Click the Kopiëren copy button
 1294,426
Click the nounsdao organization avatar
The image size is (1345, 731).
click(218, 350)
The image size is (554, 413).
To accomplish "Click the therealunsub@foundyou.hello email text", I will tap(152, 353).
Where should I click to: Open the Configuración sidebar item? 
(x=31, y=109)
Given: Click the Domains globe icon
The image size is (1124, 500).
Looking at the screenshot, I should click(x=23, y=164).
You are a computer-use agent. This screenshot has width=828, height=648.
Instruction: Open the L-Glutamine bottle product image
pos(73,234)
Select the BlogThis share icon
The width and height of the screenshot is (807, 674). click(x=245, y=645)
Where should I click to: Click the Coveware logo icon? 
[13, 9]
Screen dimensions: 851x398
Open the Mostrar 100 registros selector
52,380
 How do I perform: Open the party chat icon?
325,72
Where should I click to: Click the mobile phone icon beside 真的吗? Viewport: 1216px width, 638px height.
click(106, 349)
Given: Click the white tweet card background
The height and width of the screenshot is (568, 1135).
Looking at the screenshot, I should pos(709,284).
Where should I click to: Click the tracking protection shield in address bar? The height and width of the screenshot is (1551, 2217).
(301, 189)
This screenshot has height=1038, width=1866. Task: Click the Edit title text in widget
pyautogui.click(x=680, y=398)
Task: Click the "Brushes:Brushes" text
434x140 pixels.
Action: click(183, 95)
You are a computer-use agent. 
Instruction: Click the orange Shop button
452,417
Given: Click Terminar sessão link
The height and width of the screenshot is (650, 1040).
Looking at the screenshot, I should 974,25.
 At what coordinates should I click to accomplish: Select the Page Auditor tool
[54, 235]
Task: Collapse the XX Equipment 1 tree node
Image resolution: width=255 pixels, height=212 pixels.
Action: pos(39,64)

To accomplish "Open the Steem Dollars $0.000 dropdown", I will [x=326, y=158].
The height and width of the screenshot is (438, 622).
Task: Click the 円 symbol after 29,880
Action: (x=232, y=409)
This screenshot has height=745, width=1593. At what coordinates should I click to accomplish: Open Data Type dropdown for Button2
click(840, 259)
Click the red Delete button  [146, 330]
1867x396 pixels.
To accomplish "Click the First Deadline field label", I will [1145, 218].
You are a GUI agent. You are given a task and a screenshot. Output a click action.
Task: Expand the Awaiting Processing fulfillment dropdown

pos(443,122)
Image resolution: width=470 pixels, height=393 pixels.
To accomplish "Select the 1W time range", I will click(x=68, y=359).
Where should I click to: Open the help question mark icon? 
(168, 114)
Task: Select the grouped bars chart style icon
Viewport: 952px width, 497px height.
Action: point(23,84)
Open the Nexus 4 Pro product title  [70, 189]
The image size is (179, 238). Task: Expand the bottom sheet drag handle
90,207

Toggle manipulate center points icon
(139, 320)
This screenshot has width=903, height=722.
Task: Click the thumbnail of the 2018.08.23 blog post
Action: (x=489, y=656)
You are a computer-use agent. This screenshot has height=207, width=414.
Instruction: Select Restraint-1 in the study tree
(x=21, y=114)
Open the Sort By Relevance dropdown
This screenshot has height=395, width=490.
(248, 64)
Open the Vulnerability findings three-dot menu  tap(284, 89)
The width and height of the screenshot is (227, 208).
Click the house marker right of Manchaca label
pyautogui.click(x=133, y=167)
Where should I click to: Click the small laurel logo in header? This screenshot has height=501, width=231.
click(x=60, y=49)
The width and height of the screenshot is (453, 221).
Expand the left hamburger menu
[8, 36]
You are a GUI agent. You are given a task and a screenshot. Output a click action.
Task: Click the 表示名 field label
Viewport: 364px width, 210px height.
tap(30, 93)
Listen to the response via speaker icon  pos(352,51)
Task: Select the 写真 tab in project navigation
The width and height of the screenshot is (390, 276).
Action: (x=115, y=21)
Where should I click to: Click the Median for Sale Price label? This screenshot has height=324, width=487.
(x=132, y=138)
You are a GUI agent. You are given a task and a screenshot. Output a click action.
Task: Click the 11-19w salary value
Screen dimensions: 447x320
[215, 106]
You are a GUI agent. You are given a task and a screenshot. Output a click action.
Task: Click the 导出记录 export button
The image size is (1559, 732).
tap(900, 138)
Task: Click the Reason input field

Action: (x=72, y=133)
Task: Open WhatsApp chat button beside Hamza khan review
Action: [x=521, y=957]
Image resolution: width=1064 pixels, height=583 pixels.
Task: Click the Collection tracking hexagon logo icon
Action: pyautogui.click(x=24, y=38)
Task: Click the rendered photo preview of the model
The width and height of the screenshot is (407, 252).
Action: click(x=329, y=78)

· · · · ·

» Stated problem: Turn all of the data above into a numbered list with one line per item, and leave out the blank lines.

» Solved exercise:
1. Click the Kopiëren copy button
2.  1294,426
3. Click the nounsdao organization avatar
4. The image size is (1345, 731).
5. click(218, 350)
6. The image size is (554, 413).
7. To accomplish "Click the therealunsub@foundyou.hello email text", I will tap(152, 353).
8. Where should I click to: Open the Configuración sidebar item? 
9. (x=31, y=109)
10. Given: Click the Domains globe icon
11. The image size is (1124, 500).
12. Looking at the screenshot, I should click(x=23, y=164).
13. You are a computer-use agent. This screenshot has width=828, height=648.
14. Instruction: Open the L-Glutamine bottle product image
15. pos(73,234)
16. Select the BlogThis share icon
17. The width and height of the screenshot is (807, 674). click(x=245, y=645)
18. Where should I click to: Click the Coveware logo icon? 
19. [13, 9]
20. Screen dimensions: 851x398
21. Open the Mostrar 100 registros selector
22. 52,380
23.  How do I perform: Open the party chat icon?
24. 325,72
25. Where should I click to: Click the mobile phone icon beside 真的吗? Viewport: 1216px width, 638px height.
26. click(106, 349)
27. Given: Click the white tweet card background
28. The height and width of the screenshot is (568, 1135).
29. Looking at the screenshot, I should pos(709,284).
30. Where should I click to: Click the tracking protection shield in address bar? The height and width of the screenshot is (1551, 2217).
31. (301, 189)
32. This screenshot has height=1038, width=1866. Task: Click the Edit title text in widget
33. pyautogui.click(x=680, y=398)
34. Task: Click the "Brushes:Brushes" text
35. 434x140 pixels.
36. Action: click(183, 95)
37. You are a computer-use agent. 
38. Instruction: Click the orange Shop button
39. 452,417
40. Given: Click Terminar sessão link
41. The height and width of the screenshot is (650, 1040).
42. Looking at the screenshot, I should 974,25.
43.  At what coordinates should I click to accomplish: Select the Page Auditor tool
44. [54, 235]
45. Task: Collapse the XX Equipment 1 tree node
46. Image resolution: width=255 pixels, height=212 pixels.
47. Action: pos(39,64)
48. To accomplish "Open the Steem Dollars $0.000 dropdown", I will [x=326, y=158].
49. The height and width of the screenshot is (438, 622).
50. Task: Click the 円 symbol after 29,880
51. Action: (x=232, y=409)
52. This screenshot has height=745, width=1593. At what coordinates should I click to accomplish: Open Data Type dropdown for Button2
53. click(840, 259)
54. Click the red Delete button  [146, 330]
55. 1867x396 pixels.
56. To accomplish "Click the First Deadline field label", I will [1145, 218].
57. You are a GUI agent. You are given a task and a screenshot. Output a click action.
58. Task: Expand the Awaiting Processing fulfillment dropdown
59. pos(443,122)
60. Image resolution: width=470 pixels, height=393 pixels.
61. To accomplish "Select the 1W time range", I will click(x=68, y=359).
62. Where should I click to: Open the help question mark icon? 
63. (168, 114)
64. Task: Select the grouped bars chart style icon
65. Viewport: 952px width, 497px height.
66. Action: point(23,84)
67. Open the Nexus 4 Pro product title  [70, 189]
68. The image size is (179, 238). Task: Expand the bottom sheet drag handle
69. 90,207
70. Toggle manipulate center points icon
71. (139, 320)
72. This screenshot has width=903, height=722.
73. Task: Click the thumbnail of the 2018.08.23 blog post
74. Action: (x=489, y=656)
75. You are a computer-use agent. This screenshot has height=207, width=414.
76. Instruction: Select Restraint-1 in the study tree
77. (x=21, y=114)
78. Open the Sort By Relevance dropdown
79. This screenshot has height=395, width=490.
80. (248, 64)
81. Open the Vulnerability findings three-dot menu  tap(284, 89)
82. The width and height of the screenshot is (227, 208).
83. Click the house marker right of Manchaca label
84. pyautogui.click(x=133, y=167)
85. Where should I click to: Click the small laurel logo in header? This screenshot has height=501, width=231.
86. click(x=60, y=49)
87. The width and height of the screenshot is (453, 221).
88. Expand the left hamburger menu
89. [8, 36]
90. You are a GUI agent. You are given a task and a screenshot. Output a click action.
91. Task: Click the 表示名 field label
92. Viewport: 364px width, 210px height.
93. tap(30, 93)
94. Listen to the response via speaker icon  pos(352,51)
95. Task: Select the 写真 tab in project navigation
96. The width and height of the screenshot is (390, 276).
97. Action: (x=115, y=21)
98. Where should I click to: Click the Median for Sale Price label? This screenshot has height=324, width=487.
99. (x=132, y=138)
100. You are a GUI agent. You are given a task and a screenshot. Output a click action.
101. Task: Click the 11-19w salary value
102. Screen dimensions: 447x320
103. [215, 106]
104. You are a GUI agent. You are given a task and a screenshot. Output a click action.
105. Task: Click the 导出记录 export button
106. The image size is (1559, 732).
107. tap(900, 138)
108. Task: Click the Reason input field
109. Action: (x=72, y=133)
110. Task: Open WhatsApp chat button beside Hamza khan review
111. Action: [x=521, y=957]
112. Image resolution: width=1064 pixels, height=583 pixels.
113. Task: Click the Collection tracking hexagon logo icon
114. Action: pyautogui.click(x=24, y=38)
115. Task: Click the rendered photo preview of the model
116. The width and height of the screenshot is (407, 252).
117. Action: click(x=329, y=78)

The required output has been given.